++++ Supplied material

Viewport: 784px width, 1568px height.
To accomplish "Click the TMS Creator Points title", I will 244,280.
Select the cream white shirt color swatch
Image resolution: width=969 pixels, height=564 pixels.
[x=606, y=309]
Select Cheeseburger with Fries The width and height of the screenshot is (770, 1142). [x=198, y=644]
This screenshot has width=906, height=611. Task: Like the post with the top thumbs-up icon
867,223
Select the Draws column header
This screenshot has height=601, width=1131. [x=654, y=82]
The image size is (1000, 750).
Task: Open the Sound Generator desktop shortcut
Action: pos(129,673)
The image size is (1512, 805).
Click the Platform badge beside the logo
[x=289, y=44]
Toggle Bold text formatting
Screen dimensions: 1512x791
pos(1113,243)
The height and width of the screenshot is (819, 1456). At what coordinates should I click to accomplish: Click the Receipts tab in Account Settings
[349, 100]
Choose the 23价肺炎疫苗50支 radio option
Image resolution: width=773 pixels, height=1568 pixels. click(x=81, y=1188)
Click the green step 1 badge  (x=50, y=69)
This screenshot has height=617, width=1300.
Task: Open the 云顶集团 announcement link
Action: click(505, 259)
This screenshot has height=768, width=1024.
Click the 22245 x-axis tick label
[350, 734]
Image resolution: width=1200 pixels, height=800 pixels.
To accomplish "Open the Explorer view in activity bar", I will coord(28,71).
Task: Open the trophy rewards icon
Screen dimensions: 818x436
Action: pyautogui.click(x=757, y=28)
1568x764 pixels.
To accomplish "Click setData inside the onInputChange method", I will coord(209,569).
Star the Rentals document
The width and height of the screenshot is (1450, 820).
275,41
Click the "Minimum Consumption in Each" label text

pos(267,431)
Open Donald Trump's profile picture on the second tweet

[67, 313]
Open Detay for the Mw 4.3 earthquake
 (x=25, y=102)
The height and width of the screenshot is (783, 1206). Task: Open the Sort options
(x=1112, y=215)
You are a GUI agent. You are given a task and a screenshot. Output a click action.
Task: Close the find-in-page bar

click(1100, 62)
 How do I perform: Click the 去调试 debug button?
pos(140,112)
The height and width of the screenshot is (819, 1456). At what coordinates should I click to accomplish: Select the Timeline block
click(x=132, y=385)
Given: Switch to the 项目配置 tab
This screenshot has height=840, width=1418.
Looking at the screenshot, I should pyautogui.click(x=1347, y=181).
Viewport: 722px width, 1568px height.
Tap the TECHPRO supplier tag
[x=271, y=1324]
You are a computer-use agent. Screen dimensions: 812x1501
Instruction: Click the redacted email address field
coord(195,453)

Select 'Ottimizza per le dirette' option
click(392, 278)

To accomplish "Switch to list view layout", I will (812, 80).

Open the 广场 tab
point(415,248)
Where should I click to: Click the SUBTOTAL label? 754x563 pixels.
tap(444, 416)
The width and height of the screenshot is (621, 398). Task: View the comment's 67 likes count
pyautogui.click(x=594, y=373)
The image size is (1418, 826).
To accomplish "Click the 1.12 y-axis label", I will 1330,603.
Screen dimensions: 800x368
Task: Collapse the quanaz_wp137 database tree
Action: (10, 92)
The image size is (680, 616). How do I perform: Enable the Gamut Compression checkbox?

++++++++

The task: The records above need to be output again, verbatim.

Exercise output:
Viewport: 784px width, 1568px height.
To accomplish "Click the TMS Creator Points title", I will 244,280.
Select the cream white shirt color swatch
Image resolution: width=969 pixels, height=564 pixels.
[x=606, y=309]
Select Cheeseburger with Fries The width and height of the screenshot is (770, 1142). [x=198, y=644]
This screenshot has width=906, height=611. Task: Like the post with the top thumbs-up icon
867,223
Select the Draws column header
This screenshot has height=601, width=1131. [x=654, y=82]
The image size is (1000, 750).
Task: Open the Sound Generator desktop shortcut
Action: pos(129,673)
The image size is (1512, 805).
Click the Platform badge beside the logo
[x=289, y=44]
Toggle Bold text formatting
Screen dimensions: 1512x791
pos(1113,243)
The height and width of the screenshot is (819, 1456). At what coordinates should I click to accomplish: Click the Receipts tab in Account Settings
[349, 100]
Choose the 23价肺炎疫苗50支 radio option
Image resolution: width=773 pixels, height=1568 pixels. click(x=81, y=1188)
Click the green step 1 badge  (x=50, y=69)
This screenshot has height=617, width=1300.
Task: Open the 云顶集团 announcement link
Action: click(505, 259)
This screenshot has height=768, width=1024.
Click the 22245 x-axis tick label
[350, 734]
Image resolution: width=1200 pixels, height=800 pixels.
To accomplish "Open the Explorer view in activity bar", I will coord(28,71).
Task: Open the trophy rewards icon
Screen dimensions: 818x436
Action: pyautogui.click(x=757, y=28)
1568x764 pixels.
To accomplish "Click setData inside the onInputChange method", I will coord(209,569).
Star the Rentals document
The width and height of the screenshot is (1450, 820).
275,41
Click the "Minimum Consumption in Each" label text

pos(267,431)
Open Donald Trump's profile picture on the second tweet

[67, 313]
Open Detay for the Mw 4.3 earthquake
 (x=25, y=102)
The height and width of the screenshot is (783, 1206). Task: Open the Sort options
(x=1112, y=215)
You are a GUI agent. You are given a task and a screenshot. Output a click action.
Task: Close the find-in-page bar

click(1100, 62)
 How do I perform: Click the 去调试 debug button?
pos(140,112)
The height and width of the screenshot is (819, 1456). At what coordinates should I click to accomplish: Select the Timeline block
click(x=132, y=385)
Given: Switch to the 项目配置 tab
This screenshot has height=840, width=1418.
Looking at the screenshot, I should pyautogui.click(x=1347, y=181).
Viewport: 722px width, 1568px height.
Tap the TECHPRO supplier tag
[x=271, y=1324]
You are a computer-use agent. Screen dimensions: 812x1501
Instruction: Click the redacted email address field
coord(195,453)

Select 'Ottimizza per le dirette' option
click(392, 278)

To accomplish "Switch to list view layout", I will (812, 80).

Open the 广场 tab
point(415,248)
Where should I click to: Click the SUBTOTAL label? 754x563 pixels.
tap(444, 416)
The width and height of the screenshot is (621, 398). Task: View the comment's 67 likes count
pyautogui.click(x=594, y=373)
The image size is (1418, 826).
To accomplish "Click the 1.12 y-axis label", I will 1330,603.
Screen dimensions: 800x368
Task: Collapse the quanaz_wp137 database tree
Action: (10, 92)
The image size is (680, 616). How do I perform: Enable the Gamut Compression checkbox?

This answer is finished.